### [Provided data]

..............................

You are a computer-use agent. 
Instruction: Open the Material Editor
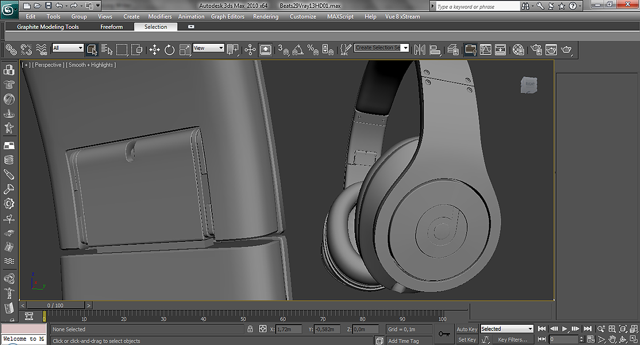[x=518, y=50]
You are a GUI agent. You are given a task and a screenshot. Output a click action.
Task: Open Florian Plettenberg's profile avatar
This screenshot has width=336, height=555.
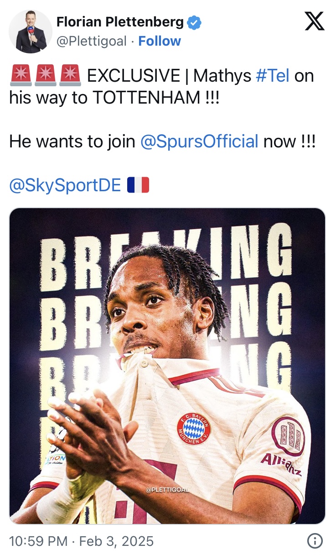click(x=31, y=31)
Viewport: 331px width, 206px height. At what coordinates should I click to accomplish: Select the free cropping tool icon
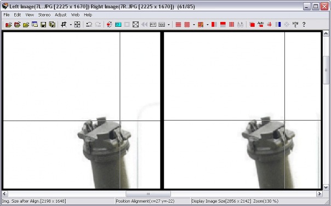pyautogui.click(x=64, y=25)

..............................

### [Written problem]
Can you quote all of the data above word for word, leaving out the pictures?

### [Result of this exercise]
You are a computer-use agent. 
Instruction: Open the Material Editor
[x=518, y=50]
You are a GUI agent. You are given a task and a screenshot. Output a click action.
Task: Open Florian Plettenberg's profile avatar
This screenshot has width=336, height=555.
click(x=31, y=31)
Viewport: 331px width, 206px height. At what coordinates should I click to accomplish: Select the free cropping tool icon
pyautogui.click(x=64, y=25)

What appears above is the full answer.